--- GIVEN PASSAGE ---
What are the Warriors’ options with Andrew Wiggins?
With Andrew Wiggins refusing to take the COVID-19 vaccine, he will have to miss at least half of the season. What are the Golden State Warriors’ options with Wiggins?
On Sep. 1, a memo was sent to all NBA teams that unvaccinated players playing in cities that require vaccination to enter large indoor establishments, namely San Francisco and New York, would have to sit out that team’s home games. That means Andrew Wiggins has nearly had an entire month to decide whether or not he would be a detriment to his team, the Golden State Warriors. He’s chosen not to get vaccinated.
In all of this, the Warriors are caught between a rock in a hard place. What can they do — what will they do with Wiggins, if he continues to be defiant in this?
What does this mean for the Warriors?
For what it’s worth, the Warriors like Wiggins. With 18.6 points last season, he was their second-leading scorer behind Steph Curry. He had his most efficient season and his best ever defensively. Golden State hoped he would be a focal piece this season in their claim back to the top of the West, especially because Klay Thompson and James Wiseman are perceived to return at some point during the season.
But if the Warriors can’t have Wiggins for 41 games at home and two away games, what good is he to the team anymore? There are some decisions to be made.
On the cusp of the start of training camp, Wiggins’ decision to not get vaccinated has become exceedingly concerning for the Warriors, as reported by the San Francisco Chronicle.

--- DATASET ENTRIES ---
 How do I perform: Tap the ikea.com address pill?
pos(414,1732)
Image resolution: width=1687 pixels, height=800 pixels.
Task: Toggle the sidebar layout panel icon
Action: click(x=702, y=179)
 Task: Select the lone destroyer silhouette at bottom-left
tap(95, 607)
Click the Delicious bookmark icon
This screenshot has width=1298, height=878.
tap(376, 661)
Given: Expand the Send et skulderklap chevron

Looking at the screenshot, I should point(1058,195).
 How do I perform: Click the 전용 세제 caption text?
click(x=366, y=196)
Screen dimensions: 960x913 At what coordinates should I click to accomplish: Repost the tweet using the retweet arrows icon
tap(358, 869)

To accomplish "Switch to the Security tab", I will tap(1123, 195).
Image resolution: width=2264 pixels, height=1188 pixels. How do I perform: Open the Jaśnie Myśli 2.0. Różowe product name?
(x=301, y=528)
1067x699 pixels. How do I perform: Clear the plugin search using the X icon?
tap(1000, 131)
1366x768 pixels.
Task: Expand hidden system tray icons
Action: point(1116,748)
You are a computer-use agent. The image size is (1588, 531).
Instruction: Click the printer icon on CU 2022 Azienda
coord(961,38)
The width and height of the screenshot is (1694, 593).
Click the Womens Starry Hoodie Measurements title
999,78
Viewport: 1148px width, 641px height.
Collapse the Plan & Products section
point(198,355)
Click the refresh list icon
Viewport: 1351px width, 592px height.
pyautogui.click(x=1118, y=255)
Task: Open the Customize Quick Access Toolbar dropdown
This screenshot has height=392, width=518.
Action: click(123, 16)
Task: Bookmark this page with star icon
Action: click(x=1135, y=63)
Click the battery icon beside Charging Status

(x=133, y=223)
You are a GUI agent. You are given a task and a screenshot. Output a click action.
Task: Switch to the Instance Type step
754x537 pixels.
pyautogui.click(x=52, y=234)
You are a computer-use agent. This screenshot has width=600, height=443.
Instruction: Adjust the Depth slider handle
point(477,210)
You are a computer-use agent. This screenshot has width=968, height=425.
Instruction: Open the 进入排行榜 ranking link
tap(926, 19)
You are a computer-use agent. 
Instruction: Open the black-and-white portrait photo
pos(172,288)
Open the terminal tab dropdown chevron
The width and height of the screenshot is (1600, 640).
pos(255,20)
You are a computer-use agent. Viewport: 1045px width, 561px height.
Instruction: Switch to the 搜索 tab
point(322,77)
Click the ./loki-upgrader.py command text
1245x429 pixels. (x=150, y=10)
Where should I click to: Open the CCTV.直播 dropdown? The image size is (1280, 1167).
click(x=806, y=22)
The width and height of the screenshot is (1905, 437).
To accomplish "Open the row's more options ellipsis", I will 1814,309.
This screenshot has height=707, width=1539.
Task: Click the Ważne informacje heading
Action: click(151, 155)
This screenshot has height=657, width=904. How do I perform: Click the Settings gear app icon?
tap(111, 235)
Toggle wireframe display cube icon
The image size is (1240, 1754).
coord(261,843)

--- WORK REQUEST 1 ---
Answer from the article on Andrew Wiggins:
(a) On what date was the memo sent to all NBA teams?
(b) How many points did Wiggins score last season?
(c) Which two players are expected to return at some point during the season?
--- WORK REQUEST 2 ---
Name every person mentioned in the article on Andrew Wiggins.
--- WORK REQUEST 3 ---
Resume the article on Andrew Wiggins right after its final sentence.
The rows are separate material and have no connection to the article on Andrew Wiggins.

--- EXPECTED OUTPUT 1 ---
(a) Sep. 1
(b) 18.6 points
(c) Klay Thompson and James Wiseman

--- EXPECTED OUTPUT 2 ---
Andrew Wiggins, Steph Curry, Klay Thompson, James Wiseman

--- EXPECTED OUTPUT 3 ---
This has been an ongoing battle throughout the summer that has involved the Warriors pairing Wiggins up with a San Francisco doctor to explain the benefit of the vaccine in hopes to assuage any of Wiggins’s concerns. But to no avail, Wiggins has held his ground and refused to get the vaccine.
“I don’t really see myself getting it any time soon unless I’m forced to somehow,” he said publicly on March 22.
The NBA hasn’t mandated that all players be vaccinated but instances like this display why there’s benefit from everyone in the league having the vaccine. Wiggins, if he remains on Golden State’s roster throughout the season, will miss at least, 43 games, all of the Warriors’ home games as well as the two games in New York against the Nets and the Knicks.
If more cities require vaccinations to enter establishments throughout the course of the season, Wiggins will have to miss those games in those cities as well. Of his $31 million contract, he will forfeit $350,000 for every game he is forced to miss because of his refusal to take the vaccine.
In all of this, Golden State is between a rock in a hard place. What can they do — what will they do with Wiggins, if he continues to be defiant in this.
What are the Warriors’ options?
1. Trade Wiggins
This may actually be the only viable option that won’t hurt Golden State too greatly. It will suck having to lose a piece that they really like and believed in but if he can’t play for half the season and in potentially half of their playoff games, he can’t remain on the roster. He’s taking up cap and personnel space. He has to go.
Warriors owner Joe Lacob was recently fined for comments regarding trading for Ben Simmons. He said that the team liked who they were taking into training camp and weren’t planning on making any changes. That might all change now as Wiggin’s unavailability throughout the season becomes imminent.
While the fit may not be great in Golden State, Simmons is at least a value piece that provides great playmaking and defense, and can possibly reshape his image with the Warriors. This also gets Wiggins to a city without this vaccination restriction.
2. Have players persuade Wiggins
Drama and the Warriors are not strangers. Over the course of the last half-a-decade, they’ve had their share of challenges that have required the team to come together behind veteran leaders in the locker room (think recruiting Kevin Durant and the Draymond Green-Kevin Durant altercation). Golden State’s brass can urge that the players make a concentrated effort in encouraging and educating Wiggins to get the vaccine.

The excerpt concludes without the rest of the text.